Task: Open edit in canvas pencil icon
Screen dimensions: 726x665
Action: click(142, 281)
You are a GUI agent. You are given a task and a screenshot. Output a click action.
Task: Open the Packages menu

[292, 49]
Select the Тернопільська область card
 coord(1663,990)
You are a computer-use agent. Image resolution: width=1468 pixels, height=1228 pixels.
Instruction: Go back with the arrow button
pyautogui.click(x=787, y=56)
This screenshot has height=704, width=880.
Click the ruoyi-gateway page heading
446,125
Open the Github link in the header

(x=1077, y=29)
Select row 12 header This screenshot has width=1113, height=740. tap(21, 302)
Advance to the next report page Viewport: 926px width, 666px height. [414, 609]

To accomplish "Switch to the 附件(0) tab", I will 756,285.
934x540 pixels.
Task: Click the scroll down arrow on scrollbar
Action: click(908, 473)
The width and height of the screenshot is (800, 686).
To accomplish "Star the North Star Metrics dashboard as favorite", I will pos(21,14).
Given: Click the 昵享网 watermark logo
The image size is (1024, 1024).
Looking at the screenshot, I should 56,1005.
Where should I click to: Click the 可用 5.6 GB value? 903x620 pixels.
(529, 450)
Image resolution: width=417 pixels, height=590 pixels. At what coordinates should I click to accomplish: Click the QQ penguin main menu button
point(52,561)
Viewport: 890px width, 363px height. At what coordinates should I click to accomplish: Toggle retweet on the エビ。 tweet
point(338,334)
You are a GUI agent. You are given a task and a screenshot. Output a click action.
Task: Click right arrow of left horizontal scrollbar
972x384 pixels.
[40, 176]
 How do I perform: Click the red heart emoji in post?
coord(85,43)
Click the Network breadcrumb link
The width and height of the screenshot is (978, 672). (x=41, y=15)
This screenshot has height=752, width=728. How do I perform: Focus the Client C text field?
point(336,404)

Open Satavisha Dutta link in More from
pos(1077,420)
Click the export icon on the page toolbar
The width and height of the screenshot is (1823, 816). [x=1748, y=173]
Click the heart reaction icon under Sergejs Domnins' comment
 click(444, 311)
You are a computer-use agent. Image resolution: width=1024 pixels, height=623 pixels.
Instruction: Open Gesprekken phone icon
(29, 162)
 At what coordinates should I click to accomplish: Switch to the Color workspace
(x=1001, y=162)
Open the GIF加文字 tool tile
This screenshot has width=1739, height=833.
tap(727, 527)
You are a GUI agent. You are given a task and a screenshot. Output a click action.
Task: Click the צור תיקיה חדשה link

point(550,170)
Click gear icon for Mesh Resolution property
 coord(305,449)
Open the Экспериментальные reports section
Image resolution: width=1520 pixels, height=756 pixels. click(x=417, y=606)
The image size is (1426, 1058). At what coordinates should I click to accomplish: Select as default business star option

━━━━

DIRECTIONS FOR THIS TASK:
The required response is a complete, exact copy of the records.

YOUR RESPONSE:
Task: Open edit in canvas pencil icon
Screen dimensions: 726x665
Action: click(142, 281)
You are a GUI agent. You are given a task and a screenshot. Output a click action.
Task: Open the Packages menu

[292, 49]
Select the Тернопільська область card
 coord(1663,990)
You are a computer-use agent. Image resolution: width=1468 pixels, height=1228 pixels.
Instruction: Go back with the arrow button
pyautogui.click(x=787, y=56)
This screenshot has height=704, width=880.
Click the ruoyi-gateway page heading
446,125
Open the Github link in the header

(x=1077, y=29)
Select row 12 header This screenshot has width=1113, height=740. tap(21, 302)
Advance to the next report page Viewport: 926px width, 666px height. [414, 609]

To accomplish "Switch to the 附件(0) tab", I will 756,285.
934x540 pixels.
Task: Click the scroll down arrow on scrollbar
Action: click(908, 473)
The width and height of the screenshot is (800, 686).
To accomplish "Star the North Star Metrics dashboard as favorite", I will pos(21,14).
Given: Click the 昵享网 watermark logo
The image size is (1024, 1024).
Looking at the screenshot, I should 56,1005.
Where should I click to: Click the 可用 5.6 GB value? 903x620 pixels.
(529, 450)
Image resolution: width=417 pixels, height=590 pixels. At what coordinates should I click to accomplish: Click the QQ penguin main menu button
point(52,561)
Viewport: 890px width, 363px height. At what coordinates should I click to accomplish: Toggle retweet on the エビ。 tweet
point(338,334)
You are a GUI agent. You are given a task and a screenshot. Output a click action.
Task: Click right arrow of left horizontal scrollbar
972x384 pixels.
[40, 176]
 How do I perform: Click the red heart emoji in post?
coord(85,43)
Click the Network breadcrumb link
The width and height of the screenshot is (978, 672). (x=41, y=15)
This screenshot has height=752, width=728. How do I perform: Focus the Client C text field?
point(336,404)

Open Satavisha Dutta link in More from
pos(1077,420)
Click the export icon on the page toolbar
The width and height of the screenshot is (1823, 816). [x=1748, y=173]
Click the heart reaction icon under Sergejs Domnins' comment
 click(444, 311)
You are a computer-use agent. Image resolution: width=1024 pixels, height=623 pixels.
Instruction: Open Gesprekken phone icon
(29, 162)
 At what coordinates should I click to accomplish: Switch to the Color workspace
(x=1001, y=162)
Open the GIF加文字 tool tile
This screenshot has width=1739, height=833.
tap(727, 527)
You are a GUI agent. You are given a task and a screenshot. Output a click action.
Task: Click the צור תיקיה חדשה link

point(550,170)
Click gear icon for Mesh Resolution property
 coord(305,449)
Open the Экспериментальные reports section
Image resolution: width=1520 pixels, height=756 pixels. click(x=417, y=606)
The image size is (1426, 1058). At what coordinates should I click to accomplish: Select as default business star option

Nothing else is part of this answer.